Hello Hospital, My Old Friend

I’ve just got home from hospital. There’s no need to overly worry yourself: I’m OK, all things considered. Here’s the story …

In the middle of last night, while I was at work, my right arm began to feel uncomfortable. My fingertips became numb and my arm cold and tingly. It was rather like those times when you wake up in the night and realise you have been lying on your arm. So I hoped that if, like in that situation, I shook it about a bit and carried on regardless, the strange sensation would soon pass. So I did. But it didn’t.

It wasn’t sufficiently debilitating to stop me working the rest of my shift. But it was worrying. It reminded me of the sepsis incident last year which ended with me admitted to hospital hooked up to intravenous antibiotics. And it was really really annoying. 

So I finished work, headed home, crashed out for about six hours, woke up, still had the discomfort, got up, shook it about a bit, had a cup of tea, hoped it would go away, listened to the football, and was disappointed by both the result of the match and the fact that my arm was getting worse rather than better. So off I trotted to Accident and Emergency at Homerton Hospital.

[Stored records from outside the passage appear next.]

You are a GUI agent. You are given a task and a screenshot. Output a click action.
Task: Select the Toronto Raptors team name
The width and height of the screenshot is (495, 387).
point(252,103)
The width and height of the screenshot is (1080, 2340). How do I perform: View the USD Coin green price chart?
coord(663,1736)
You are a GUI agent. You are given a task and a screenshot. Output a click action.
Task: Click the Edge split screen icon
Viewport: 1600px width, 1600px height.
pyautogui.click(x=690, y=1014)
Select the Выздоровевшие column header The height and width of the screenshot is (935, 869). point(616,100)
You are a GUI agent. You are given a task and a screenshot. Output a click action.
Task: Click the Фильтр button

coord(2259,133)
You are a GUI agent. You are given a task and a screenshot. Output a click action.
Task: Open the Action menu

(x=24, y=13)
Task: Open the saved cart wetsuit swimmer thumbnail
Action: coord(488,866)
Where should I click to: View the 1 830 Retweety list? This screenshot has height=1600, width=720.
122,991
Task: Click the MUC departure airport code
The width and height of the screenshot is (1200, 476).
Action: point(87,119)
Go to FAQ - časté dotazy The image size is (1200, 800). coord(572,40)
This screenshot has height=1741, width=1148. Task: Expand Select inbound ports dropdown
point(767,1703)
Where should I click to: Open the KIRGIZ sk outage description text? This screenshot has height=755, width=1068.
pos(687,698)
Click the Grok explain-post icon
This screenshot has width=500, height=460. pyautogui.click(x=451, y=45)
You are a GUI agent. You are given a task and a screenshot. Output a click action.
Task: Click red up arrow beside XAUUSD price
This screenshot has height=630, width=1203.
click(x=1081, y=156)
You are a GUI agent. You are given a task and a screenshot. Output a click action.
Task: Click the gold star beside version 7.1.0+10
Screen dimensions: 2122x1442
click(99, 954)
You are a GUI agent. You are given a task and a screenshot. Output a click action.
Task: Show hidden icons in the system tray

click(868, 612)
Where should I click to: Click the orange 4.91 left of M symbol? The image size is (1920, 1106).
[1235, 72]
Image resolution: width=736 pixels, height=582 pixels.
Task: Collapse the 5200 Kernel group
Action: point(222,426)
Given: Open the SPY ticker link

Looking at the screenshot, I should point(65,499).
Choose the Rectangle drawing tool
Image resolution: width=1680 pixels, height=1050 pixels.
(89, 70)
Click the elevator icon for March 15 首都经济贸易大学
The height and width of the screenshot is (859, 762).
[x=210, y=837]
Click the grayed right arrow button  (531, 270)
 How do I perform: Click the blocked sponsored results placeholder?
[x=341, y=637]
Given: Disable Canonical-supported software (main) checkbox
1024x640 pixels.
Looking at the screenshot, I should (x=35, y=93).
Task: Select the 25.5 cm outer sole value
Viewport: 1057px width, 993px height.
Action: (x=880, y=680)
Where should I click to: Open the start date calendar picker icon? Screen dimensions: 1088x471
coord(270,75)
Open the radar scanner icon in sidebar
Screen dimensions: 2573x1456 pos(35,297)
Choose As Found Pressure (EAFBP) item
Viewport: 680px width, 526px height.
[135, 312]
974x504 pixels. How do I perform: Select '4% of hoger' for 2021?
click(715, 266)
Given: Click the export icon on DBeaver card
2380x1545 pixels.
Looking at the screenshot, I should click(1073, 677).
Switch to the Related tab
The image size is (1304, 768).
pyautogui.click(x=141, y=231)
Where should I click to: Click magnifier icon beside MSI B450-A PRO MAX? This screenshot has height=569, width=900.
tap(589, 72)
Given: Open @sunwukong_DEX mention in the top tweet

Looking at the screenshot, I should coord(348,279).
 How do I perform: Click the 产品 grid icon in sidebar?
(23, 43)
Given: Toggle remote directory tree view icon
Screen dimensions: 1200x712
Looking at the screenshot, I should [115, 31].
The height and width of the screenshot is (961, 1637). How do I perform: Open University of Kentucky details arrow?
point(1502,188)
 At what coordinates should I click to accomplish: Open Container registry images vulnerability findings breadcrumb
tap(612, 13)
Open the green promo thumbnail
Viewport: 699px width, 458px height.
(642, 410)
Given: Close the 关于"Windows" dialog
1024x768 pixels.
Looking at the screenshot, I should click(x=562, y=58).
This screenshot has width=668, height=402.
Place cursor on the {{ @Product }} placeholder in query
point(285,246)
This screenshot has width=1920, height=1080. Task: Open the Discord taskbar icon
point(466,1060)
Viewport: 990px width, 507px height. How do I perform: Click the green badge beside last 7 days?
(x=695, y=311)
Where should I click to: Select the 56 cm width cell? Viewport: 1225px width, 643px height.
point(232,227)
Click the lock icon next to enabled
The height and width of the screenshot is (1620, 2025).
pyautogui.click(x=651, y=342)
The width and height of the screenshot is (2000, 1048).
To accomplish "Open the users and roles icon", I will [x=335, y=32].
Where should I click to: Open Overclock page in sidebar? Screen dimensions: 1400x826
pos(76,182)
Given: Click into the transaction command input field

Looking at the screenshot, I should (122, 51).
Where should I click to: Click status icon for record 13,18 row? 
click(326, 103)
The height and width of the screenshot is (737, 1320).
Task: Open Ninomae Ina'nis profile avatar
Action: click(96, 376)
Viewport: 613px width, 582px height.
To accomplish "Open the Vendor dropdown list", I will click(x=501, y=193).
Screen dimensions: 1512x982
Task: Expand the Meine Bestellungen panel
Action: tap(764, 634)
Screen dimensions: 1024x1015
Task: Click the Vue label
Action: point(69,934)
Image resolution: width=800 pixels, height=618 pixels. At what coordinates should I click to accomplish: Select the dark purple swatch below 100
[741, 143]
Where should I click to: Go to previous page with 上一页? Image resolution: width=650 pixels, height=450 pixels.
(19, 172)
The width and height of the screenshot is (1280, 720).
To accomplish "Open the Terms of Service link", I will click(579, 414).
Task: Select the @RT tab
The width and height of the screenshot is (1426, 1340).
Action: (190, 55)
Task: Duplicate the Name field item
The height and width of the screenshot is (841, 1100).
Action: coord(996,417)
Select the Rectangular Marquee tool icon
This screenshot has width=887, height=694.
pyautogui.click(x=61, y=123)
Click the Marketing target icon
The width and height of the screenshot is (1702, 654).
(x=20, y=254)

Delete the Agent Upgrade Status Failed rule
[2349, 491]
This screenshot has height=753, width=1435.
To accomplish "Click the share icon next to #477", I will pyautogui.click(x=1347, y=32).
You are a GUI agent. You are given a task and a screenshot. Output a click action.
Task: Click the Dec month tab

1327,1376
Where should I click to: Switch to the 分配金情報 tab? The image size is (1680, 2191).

After a wait that lasted about three chapters of the novel I am currently reading, the nurse and then the doc had a good look. It was the usual routine of lots of questions and checking of vital signs, followed by blood tests, prodding around and concerned looks. Fortunately, the blood test ruled out any infection. The prodding discovered that my lymph nodes were a bit on the big side, so the theory is that my oversized lymph nodes have tweaked a nerve, causing the aforementioned symptoms. 

I have to go back to the hospital a week on Monday to a clinic which will arrange an ultrasound scan of my armpit to find out what is going on. This is quite an entertaining prospect. Since ultrasound scans involve applying gel to the skin and then a hand-held device being pressed against the skin and moved around, I expect the experience to be something like having roll-on deodorant applied by someone else. This, believe it or not, is not something I have done before. The mind boggles.

In the meantime, I have to metaphoically sit tight and literally move about and exercise. And I have to be on my guard. The symptoms are thus far local: every tingle, cold feeling, numb patch and pain is located between my right boob and the fingertips of my right hand. Shoudl I start having systemic symptoms eg. temperature, dizziness, then that might indicate an infection, and that indicates the need to go legging it back to the hospital sharpish.

But here is the rub. If it is what they think it is, then it is not life-threatening or even particularly serious. But there is no simple way of sorting it out. It may involve long-term physiotherapy. It may involve long-term discomfort. And it’s my writing hand.

It seems that even when your cancer has gone, you never stop being a cancer patient.